Multimodal AI assistant integrating Image and Sound generation

Project Organization

├── .gitignore          <- Includes files and folders that we don't want to control
|
├── images              <- Images for use in this project
│   ├── assistant.png       <- Assistant image
│   └── result.png          <- Result image
|
├── main.ipynb          <- Main jupyter file that needs to be run
|
├── requirements.txt    <- The required libraries to deploy this project. 
|                       Generated with `pip freeze > requirements.txt`
└── README.md           <- The top-level README for developers using this project.

Project Introduction

Tools are an incredibly powerful feature provided by the frontier LLMs. With tools, you can write a function, and have the LLM call that function as part of its response. We're giving it the power to run code on our machine.

Let's make a useful function

ticket_prices = {"london": "$799", "paris": "$899", "tokyo": "$1400", "berlin": "$499"}

def get_ticket_price(destination_city):
    print(f"Tool get_ticket_price called for {destination_city}")
    city = destination_city.lower()
    return ticket_prices.get(city, "Unknown")

There's a particular dictionary structure that's required to describe our function:

price_function = {
    "name": "get_ticket_price",
    "description": "Get the price of a return ticket to the destination city. Call this whenever you need to know the ticket price, for example when a customer asks 'How much is a ticket to this city'",
    "parameters": {
        "type": "object",
        "properties": {
            "destination_city": {
                "type": "string",
                "description": "The city that the customer wants to travel to",
            },
        },
        "required": ["destination_city"],
        "additionalProperties": False
    }
}

tools = [{"type": "function", "function": price_function}]

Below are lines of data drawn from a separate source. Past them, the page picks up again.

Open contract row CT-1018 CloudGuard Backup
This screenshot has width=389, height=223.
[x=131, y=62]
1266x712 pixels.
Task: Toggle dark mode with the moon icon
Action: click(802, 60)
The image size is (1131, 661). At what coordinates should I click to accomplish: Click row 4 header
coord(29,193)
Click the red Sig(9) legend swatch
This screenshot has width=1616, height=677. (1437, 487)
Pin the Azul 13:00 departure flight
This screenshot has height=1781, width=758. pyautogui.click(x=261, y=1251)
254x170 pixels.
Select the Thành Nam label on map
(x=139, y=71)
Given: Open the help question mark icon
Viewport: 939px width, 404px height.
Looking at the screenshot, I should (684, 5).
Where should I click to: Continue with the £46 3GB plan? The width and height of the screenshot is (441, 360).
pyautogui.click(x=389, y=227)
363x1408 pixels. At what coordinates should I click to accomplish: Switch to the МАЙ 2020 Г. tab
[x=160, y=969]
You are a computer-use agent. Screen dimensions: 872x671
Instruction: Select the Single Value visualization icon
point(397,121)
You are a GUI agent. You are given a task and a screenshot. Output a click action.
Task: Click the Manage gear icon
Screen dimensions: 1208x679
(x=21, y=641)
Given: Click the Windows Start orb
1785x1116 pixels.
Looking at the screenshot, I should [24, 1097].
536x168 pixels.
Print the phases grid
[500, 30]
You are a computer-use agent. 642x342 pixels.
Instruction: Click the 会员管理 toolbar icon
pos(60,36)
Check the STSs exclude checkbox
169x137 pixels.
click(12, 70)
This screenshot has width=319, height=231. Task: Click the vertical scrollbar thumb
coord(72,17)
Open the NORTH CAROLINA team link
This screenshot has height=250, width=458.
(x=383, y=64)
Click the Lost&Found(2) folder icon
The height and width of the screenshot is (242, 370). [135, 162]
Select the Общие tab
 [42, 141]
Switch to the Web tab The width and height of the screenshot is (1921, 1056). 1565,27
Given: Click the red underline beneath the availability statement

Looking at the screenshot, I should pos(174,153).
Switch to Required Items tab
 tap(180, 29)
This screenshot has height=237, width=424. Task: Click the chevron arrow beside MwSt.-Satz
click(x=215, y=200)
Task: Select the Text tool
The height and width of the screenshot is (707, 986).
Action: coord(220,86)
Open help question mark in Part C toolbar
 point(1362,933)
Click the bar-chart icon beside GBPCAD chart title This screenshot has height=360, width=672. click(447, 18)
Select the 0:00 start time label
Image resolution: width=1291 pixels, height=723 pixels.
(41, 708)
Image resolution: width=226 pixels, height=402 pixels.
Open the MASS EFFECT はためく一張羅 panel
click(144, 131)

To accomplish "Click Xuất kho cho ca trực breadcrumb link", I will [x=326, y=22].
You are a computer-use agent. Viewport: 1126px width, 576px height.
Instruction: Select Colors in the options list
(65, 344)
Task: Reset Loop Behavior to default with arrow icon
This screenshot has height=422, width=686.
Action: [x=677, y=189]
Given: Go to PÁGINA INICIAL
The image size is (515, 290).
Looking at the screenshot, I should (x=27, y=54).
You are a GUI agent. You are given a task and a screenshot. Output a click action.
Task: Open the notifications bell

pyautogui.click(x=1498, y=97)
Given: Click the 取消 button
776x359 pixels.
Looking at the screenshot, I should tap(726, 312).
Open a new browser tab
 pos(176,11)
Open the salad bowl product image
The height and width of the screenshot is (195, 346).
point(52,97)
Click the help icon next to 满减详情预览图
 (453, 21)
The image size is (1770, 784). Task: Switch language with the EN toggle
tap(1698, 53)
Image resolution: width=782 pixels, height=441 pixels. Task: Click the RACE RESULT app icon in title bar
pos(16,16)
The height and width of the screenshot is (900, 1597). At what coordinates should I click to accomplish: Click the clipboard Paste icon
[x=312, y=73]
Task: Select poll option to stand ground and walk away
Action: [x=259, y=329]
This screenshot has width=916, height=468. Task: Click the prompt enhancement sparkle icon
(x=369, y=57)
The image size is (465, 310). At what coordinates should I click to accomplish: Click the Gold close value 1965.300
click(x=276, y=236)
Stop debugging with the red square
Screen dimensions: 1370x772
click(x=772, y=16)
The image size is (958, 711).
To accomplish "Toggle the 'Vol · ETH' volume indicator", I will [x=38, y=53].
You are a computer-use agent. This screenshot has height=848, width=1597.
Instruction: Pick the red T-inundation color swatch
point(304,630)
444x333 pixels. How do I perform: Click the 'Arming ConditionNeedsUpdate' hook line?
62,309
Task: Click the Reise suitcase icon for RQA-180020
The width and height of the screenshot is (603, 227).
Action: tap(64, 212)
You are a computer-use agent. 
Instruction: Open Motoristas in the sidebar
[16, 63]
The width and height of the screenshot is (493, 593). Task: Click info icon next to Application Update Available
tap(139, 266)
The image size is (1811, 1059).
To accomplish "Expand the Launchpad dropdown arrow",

Getting OpenAI to use our Tool

There's some fiddly stuff to allow OpenAI to call our tool. What we actually do is give the LLM the opportunity to inform us that it wants us to run the tool. Here's how the new chat function looks:

def chat(history):
    messages = [{"role": "system", "content": system_message}] + history
    response = openai.chat.completions.create(model=MODEL, messages=messages, tools=tools)
    image = None
    
    if response.choices[0].finish_reason=="tool_calls":
        message = response.choices[0].message
        response, city = handle_tool_call(message)
        messages.append(message)
        messages.append(response)
        image = artist(city)
        response = openai.chat.completions.create(model=MODEL, messages=messages)
        
    reply = response.choices[0].message.content
    history += [{"role":"assistant", "content":reply}]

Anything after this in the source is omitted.